I am positive that this man would just laugh if someone tried to say he was using Passive, Attentive, Active, or Effective Listening. Nevertheless, there’s no doubt that his communication style plays a kind of verbal jujitsu. He changes an opponent into a partner, and by allowing the other person to influence him, is able to influence the other person. He’s a living demonstration of how a communication style can have surprsising results.

Nice Etiquette

At work yesterday, on my way up to the 6th floor, the elevator stopped at the 4th floor. A man got in, pressed the button for 5. He was not carrying anything, and appeared to be in good health. As we got in, he apologetically said to me, “Don’t let me take your time.”

I don’t think I had a choice.

In Which I Take Down Jonah Goldberg

Tapped commented on this LA Times Op-Ed by Jonah Goldberg:

The 11th Commandment for liberals seems to be, “Thou shalt not intervene out of self-interest.” Intervening in civil wars for humanitarian reasons is OK, but meddling for national security reasons is not. This would explain why liberals supported interventions in civil wars in Yugoslavia and Somalia but think being in one in Iraq is the height of folly. If only someone had thought of labeling the Korean conflict a humanitarian intervention back then, we might not face the horror and the danger from North Korea today.

Goldberg’s thesis is easily disproved by looking at Afghanistan. The invasion there was clearly in the national interest, and clearly not a humanitarian issue. Liberals supported the invasion then, as did everyone. Liberals have not reneged on their support. Afghanistan has never been a contentious issue, precisely because that war was so clearly in the national interest.

QED.

(This is slightly edited from the comment I left there.)

About the Pats Game

OK, a couple comments.

Tuesday Morning Quarterback said:

There was a colossal hidden play at the endgame — hidden plays being ones that never make highlight reels, but stop or sustain drives. Game tied with 8 minutes remaining, New England had first down on the Indianapolis 18. Reclamation project Reche Caldwell, who’s had a fine year, lined up right and was uncovered by any Colt. He waved madly for Brady to snap the ball and toss it his way. When Brady finally did — nothing but turf between Caldwell and the end zone — Reche dropped the pass as if it was a live ferret. New England settled for a field goal, four lost points helping determine the outcome.

That’s as true as far as it goes. But this was not a hidden play, it was an in-your-face oh-my-god we-just-blew-it are-we-really-the-Patriots why-don’t-we-pay-for-a-real-reciever play. What’s more, it was Caldwell’s second play like that. Earlier he had dropped another perfect pass when he was wide open. Luckily for him, the Pats scored a touchdown anyhow, so it was quickly forgotten. But when your number one reciever can’t catch a ball that’s right to him, you are in trouble.

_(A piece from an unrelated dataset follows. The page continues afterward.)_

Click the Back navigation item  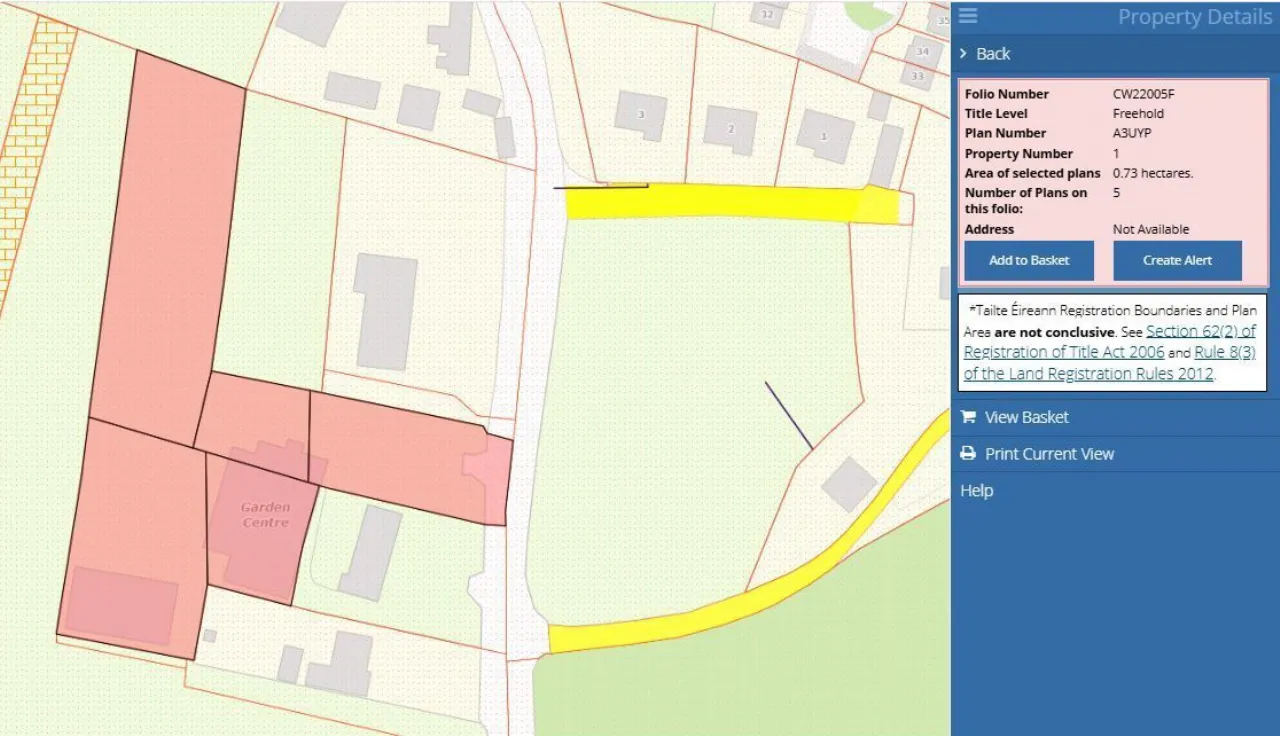(994, 54)
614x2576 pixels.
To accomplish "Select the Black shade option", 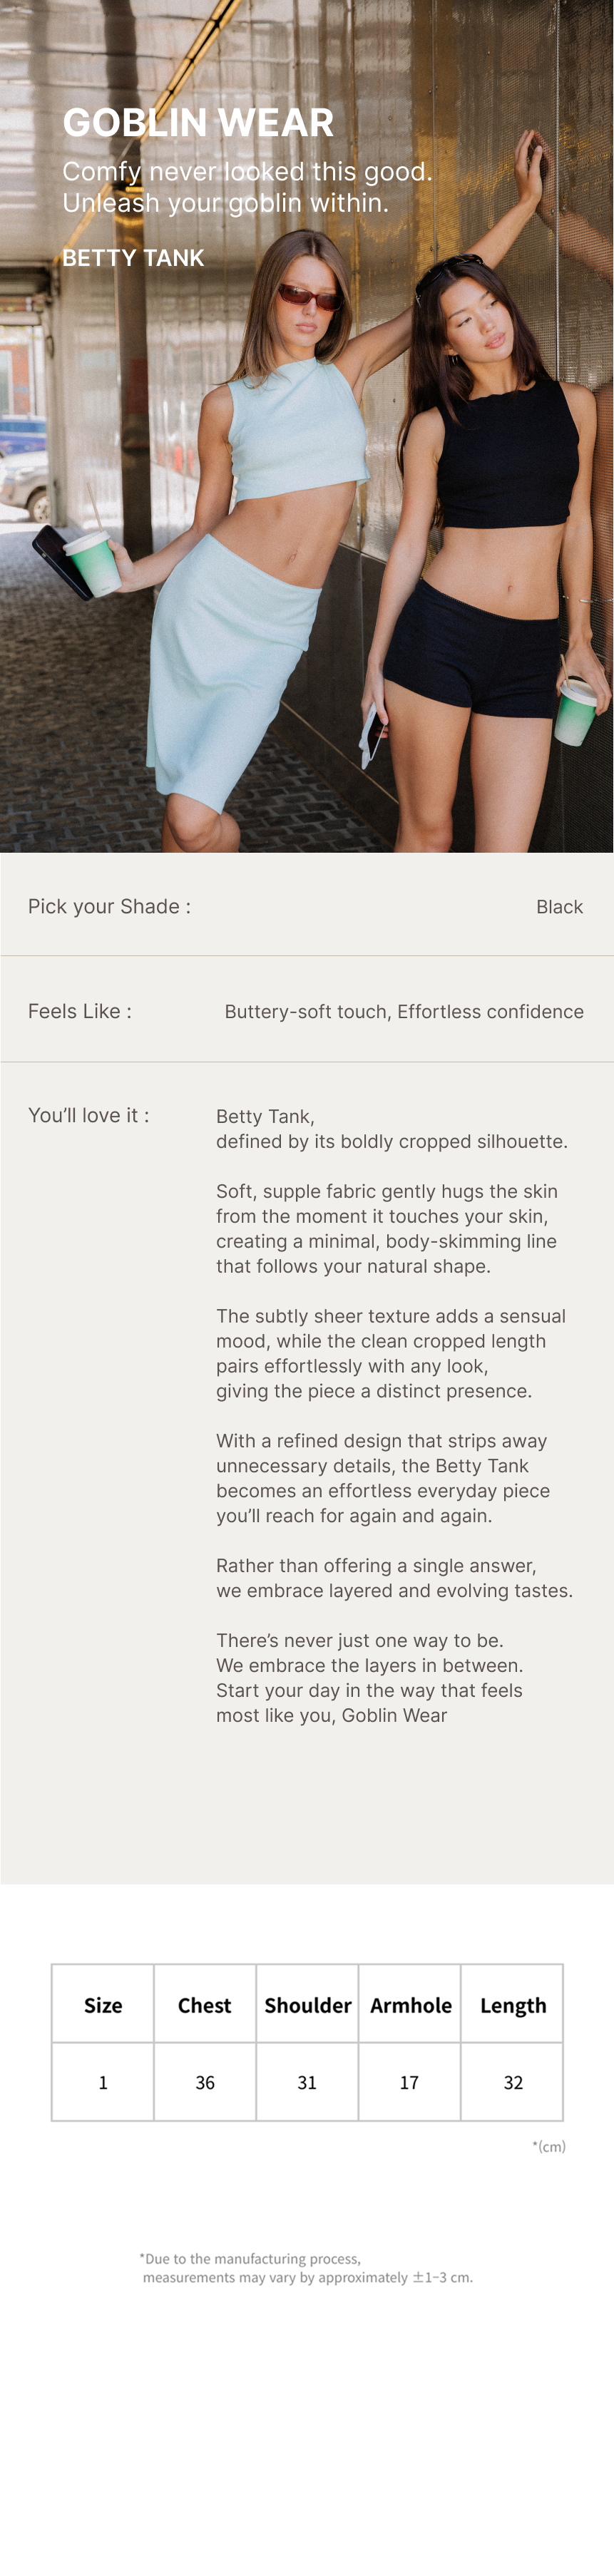I will (x=559, y=907).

I am also annoyed at the Manning is better than Brady talk. Manning deserves every bit of credit for this game, but it doesn’t take away from Brady that the last-second miracle didn’t happen this time. Brady scored 34 points against Indianapolis. That’s a lot of points. Only one other team did better (Jacksonville, week 13, 44 points). Any other week, 34 would have been plenty. The fact that the defense gave up 38 points doesn’t take away from this achievement.

And finally, the Pats defense. Still giving Manning and the Colts their due, but that was not the Patriots defense out there in the second half. That was a bunch of tired old men. The team was still exausted from their upset over the number one team the week before, and they had the flu. Anyone who has watched the Patriots defense play throughout the season could tell this was not the same thing, not at all.

At any rate, no matter how it happens, you got to hand it to the Colts, they finally got to the big one. I have no doubt they will eviscerate the Bears. And if nothing else, I’m going to enjoy watching Prince at halftime.

On Shaving

OK Gillette, you got me.

Your ads are annoying and absurd. Your product strategy is ridiculous (throw more and more baldes on a razor.) I am bothered that my beloved Patriots play in “your” stadium.

And yet. A month ago, they sent me one Gillette Fusion razor in the mail. When I went on a weekend trip, I decided to take it instead of my regular razors. And darned if it wasn’t about the best shave I’ve gotten in my life. It was everything they said. Smooth, responsive, and a great shave. OK, so a supermodel didn’t stroke my face hungrily when I was done, but at least my wife didn’t groan in pain when I kissed her.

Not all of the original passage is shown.